• _Aim of the task_: Rewrite the rows below, changing "file tree" to "project explorer" and leaving everything else untouched.

• _Records from a collection_:
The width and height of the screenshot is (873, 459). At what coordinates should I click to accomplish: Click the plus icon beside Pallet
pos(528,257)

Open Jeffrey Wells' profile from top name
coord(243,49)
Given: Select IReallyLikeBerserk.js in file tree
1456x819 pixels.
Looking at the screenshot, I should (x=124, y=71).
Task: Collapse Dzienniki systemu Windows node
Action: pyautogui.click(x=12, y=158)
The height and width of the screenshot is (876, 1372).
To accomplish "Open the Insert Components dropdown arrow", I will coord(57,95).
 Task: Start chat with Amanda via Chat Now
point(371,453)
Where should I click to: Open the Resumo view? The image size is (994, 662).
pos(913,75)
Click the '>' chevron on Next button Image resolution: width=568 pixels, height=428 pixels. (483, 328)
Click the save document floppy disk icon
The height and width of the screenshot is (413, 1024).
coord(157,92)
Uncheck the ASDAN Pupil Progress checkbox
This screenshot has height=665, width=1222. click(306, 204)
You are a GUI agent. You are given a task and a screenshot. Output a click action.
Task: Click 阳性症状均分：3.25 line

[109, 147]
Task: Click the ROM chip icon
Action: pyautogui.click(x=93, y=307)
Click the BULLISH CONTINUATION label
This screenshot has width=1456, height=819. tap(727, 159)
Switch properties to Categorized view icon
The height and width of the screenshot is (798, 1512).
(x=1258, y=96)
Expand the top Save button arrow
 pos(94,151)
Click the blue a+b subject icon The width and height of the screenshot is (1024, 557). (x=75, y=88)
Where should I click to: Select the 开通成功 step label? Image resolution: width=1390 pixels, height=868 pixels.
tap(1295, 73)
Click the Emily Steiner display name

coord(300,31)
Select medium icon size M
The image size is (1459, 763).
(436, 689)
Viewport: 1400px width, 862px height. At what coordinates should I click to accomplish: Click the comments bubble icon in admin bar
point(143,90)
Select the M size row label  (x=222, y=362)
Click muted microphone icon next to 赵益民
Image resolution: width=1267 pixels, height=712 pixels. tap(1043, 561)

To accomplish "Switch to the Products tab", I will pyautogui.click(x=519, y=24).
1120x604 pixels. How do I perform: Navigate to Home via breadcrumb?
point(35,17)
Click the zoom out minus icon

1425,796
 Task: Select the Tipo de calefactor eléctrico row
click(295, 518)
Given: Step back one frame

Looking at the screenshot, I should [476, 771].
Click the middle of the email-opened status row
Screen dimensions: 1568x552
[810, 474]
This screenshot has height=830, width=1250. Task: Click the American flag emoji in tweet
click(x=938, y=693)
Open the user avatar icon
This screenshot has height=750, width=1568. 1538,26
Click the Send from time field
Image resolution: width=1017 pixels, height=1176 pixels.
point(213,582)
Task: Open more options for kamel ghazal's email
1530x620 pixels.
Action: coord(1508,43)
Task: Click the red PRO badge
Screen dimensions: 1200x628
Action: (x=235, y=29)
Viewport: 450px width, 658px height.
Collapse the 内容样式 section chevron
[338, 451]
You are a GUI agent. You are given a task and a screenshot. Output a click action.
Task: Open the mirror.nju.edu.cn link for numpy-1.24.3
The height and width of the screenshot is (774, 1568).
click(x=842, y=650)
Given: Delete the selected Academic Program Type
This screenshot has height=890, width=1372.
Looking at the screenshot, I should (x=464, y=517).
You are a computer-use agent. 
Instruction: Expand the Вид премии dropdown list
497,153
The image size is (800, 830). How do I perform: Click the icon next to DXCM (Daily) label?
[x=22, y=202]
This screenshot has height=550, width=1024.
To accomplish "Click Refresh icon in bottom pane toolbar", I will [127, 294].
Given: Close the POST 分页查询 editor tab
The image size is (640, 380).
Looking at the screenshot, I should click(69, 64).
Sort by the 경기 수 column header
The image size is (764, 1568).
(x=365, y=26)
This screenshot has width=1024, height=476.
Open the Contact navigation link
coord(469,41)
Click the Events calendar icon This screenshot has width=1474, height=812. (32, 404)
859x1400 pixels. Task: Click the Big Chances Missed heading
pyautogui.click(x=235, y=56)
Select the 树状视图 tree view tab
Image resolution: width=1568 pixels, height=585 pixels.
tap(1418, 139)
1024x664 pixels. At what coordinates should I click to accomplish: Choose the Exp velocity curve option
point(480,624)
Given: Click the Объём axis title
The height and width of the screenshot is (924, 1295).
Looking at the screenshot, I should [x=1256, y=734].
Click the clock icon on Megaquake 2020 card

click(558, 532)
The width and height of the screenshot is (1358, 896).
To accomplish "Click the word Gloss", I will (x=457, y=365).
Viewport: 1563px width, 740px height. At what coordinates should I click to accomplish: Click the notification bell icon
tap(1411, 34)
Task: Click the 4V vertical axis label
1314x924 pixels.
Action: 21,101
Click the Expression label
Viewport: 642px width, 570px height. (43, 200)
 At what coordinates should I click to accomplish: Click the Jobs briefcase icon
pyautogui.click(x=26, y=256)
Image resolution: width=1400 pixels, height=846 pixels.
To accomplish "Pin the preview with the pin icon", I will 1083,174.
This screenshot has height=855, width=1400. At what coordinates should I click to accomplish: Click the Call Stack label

• _Final answer_:
The width and height of the screenshot is (873, 459). At what coordinates should I click to accomplish: Click the plus icon beside Pallet
pos(528,257)

Open Jeffrey Wells' profile from top name
coord(243,49)
Given: Select IReallyLikeBerserk.js in project explorer
1456x819 pixels.
Looking at the screenshot, I should (x=124, y=71).
Task: Collapse Dzienniki systemu Windows node
Action: pyautogui.click(x=12, y=158)
The height and width of the screenshot is (876, 1372).
To accomplish "Open the Insert Components dropdown arrow", I will coord(57,95).
 Task: Start chat with Amanda via Chat Now
point(371,453)
Where should I click to: Open the Resumo view? The image size is (994, 662).
pos(913,75)
Click the '>' chevron on Next button Image resolution: width=568 pixels, height=428 pixels. (483, 328)
Click the save document floppy disk icon
The height and width of the screenshot is (413, 1024).
coord(157,92)
Uncheck the ASDAN Pupil Progress checkbox
This screenshot has height=665, width=1222. click(306, 204)
You are a GUI agent. You are given a task and a screenshot. Output a click action.
Task: Click 阳性症状均分：3.25 line

[109, 147]
Task: Click the ROM chip icon
Action: pyautogui.click(x=93, y=307)
Click the BULLISH CONTINUATION label
This screenshot has width=1456, height=819. tap(727, 159)
Switch properties to Categorized view icon
The height and width of the screenshot is (798, 1512).
(x=1258, y=96)
Expand the top Save button arrow
 pos(94,151)
Click the blue a+b subject icon The width and height of the screenshot is (1024, 557). (x=75, y=88)
Where should I click to: Select the 开通成功 step label? Image resolution: width=1390 pixels, height=868 pixels.
tap(1295, 73)
Click the Emily Steiner display name

coord(300,31)
Select medium icon size M
The image size is (1459, 763).
(436, 689)
Viewport: 1400px width, 862px height. At what coordinates should I click to accomplish: Click the comments bubble icon in admin bar
point(143,90)
Select the M size row label  (x=222, y=362)
Click muted microphone icon next to 赵益民
Image resolution: width=1267 pixels, height=712 pixels. tap(1043, 561)

To accomplish "Switch to the Products tab", I will pyautogui.click(x=519, y=24).
1120x604 pixels. How do I perform: Navigate to Home via breadcrumb?
point(35,17)
Click the zoom out minus icon

1425,796
 Task: Select the Tipo de calefactor eléctrico row
click(295, 518)
Given: Step back one frame

Looking at the screenshot, I should [476, 771].
Click the middle of the email-opened status row
Screen dimensions: 1568x552
[810, 474]
This screenshot has height=830, width=1250. Task: Click the American flag emoji in tweet
click(x=938, y=693)
Open the user avatar icon
This screenshot has height=750, width=1568. 1538,26
Click the Send from time field
Image resolution: width=1017 pixels, height=1176 pixels.
point(213,582)
Task: Open more options for kamel ghazal's email
1530x620 pixels.
Action: coord(1508,43)
Task: Click the red PRO badge
Screen dimensions: 1200x628
Action: (x=235, y=29)
Viewport: 450px width, 658px height.
Collapse the 内容样式 section chevron
[338, 451]
You are a GUI agent. You are given a task and a screenshot. Output a click action.
Task: Open the mirror.nju.edu.cn link for numpy-1.24.3
The height and width of the screenshot is (774, 1568).
click(x=842, y=650)
Given: Delete the selected Academic Program Type
This screenshot has height=890, width=1372.
Looking at the screenshot, I should (x=464, y=517).
You are a computer-use agent. 
Instruction: Expand the Вид премии dropdown list
497,153
The image size is (800, 830). How do I perform: Click the icon next to DXCM (Daily) label?
[x=22, y=202]
This screenshot has height=550, width=1024.
To accomplish "Click Refresh icon in bottom pane toolbar", I will [127, 294].
Given: Close the POST 分页查询 editor tab
The image size is (640, 380).
Looking at the screenshot, I should click(69, 64).
Sort by the 경기 수 column header
The image size is (764, 1568).
(x=365, y=26)
This screenshot has width=1024, height=476.
Open the Contact navigation link
coord(469,41)
Click the Events calendar icon This screenshot has width=1474, height=812. (32, 404)
859x1400 pixels. Task: Click the Big Chances Missed heading
pyautogui.click(x=235, y=56)
Select the 树状视图 tree view tab
Image resolution: width=1568 pixels, height=585 pixels.
tap(1418, 139)
1024x664 pixels. At what coordinates should I click to accomplish: Choose the Exp velocity curve option
point(480,624)
Given: Click the Объём axis title
The height and width of the screenshot is (924, 1295).
Looking at the screenshot, I should [x=1256, y=734].
Click the clock icon on Megaquake 2020 card

click(558, 532)
The width and height of the screenshot is (1358, 896).
To accomplish "Click the word Gloss", I will (x=457, y=365).
Viewport: 1563px width, 740px height. At what coordinates should I click to accomplish: Click the notification bell icon
tap(1411, 34)
Task: Click the 4V vertical axis label
1314x924 pixels.
Action: 21,101
Click the Expression label
Viewport: 642px width, 570px height. (43, 200)
 At what coordinates should I click to accomplish: Click the Jobs briefcase icon
pyautogui.click(x=26, y=256)
Image resolution: width=1400 pixels, height=846 pixels.
To accomplish "Pin the preview with the pin icon", I will 1083,174.
This screenshot has height=855, width=1400. At what coordinates should I click to accomplish: Click the Call Stack label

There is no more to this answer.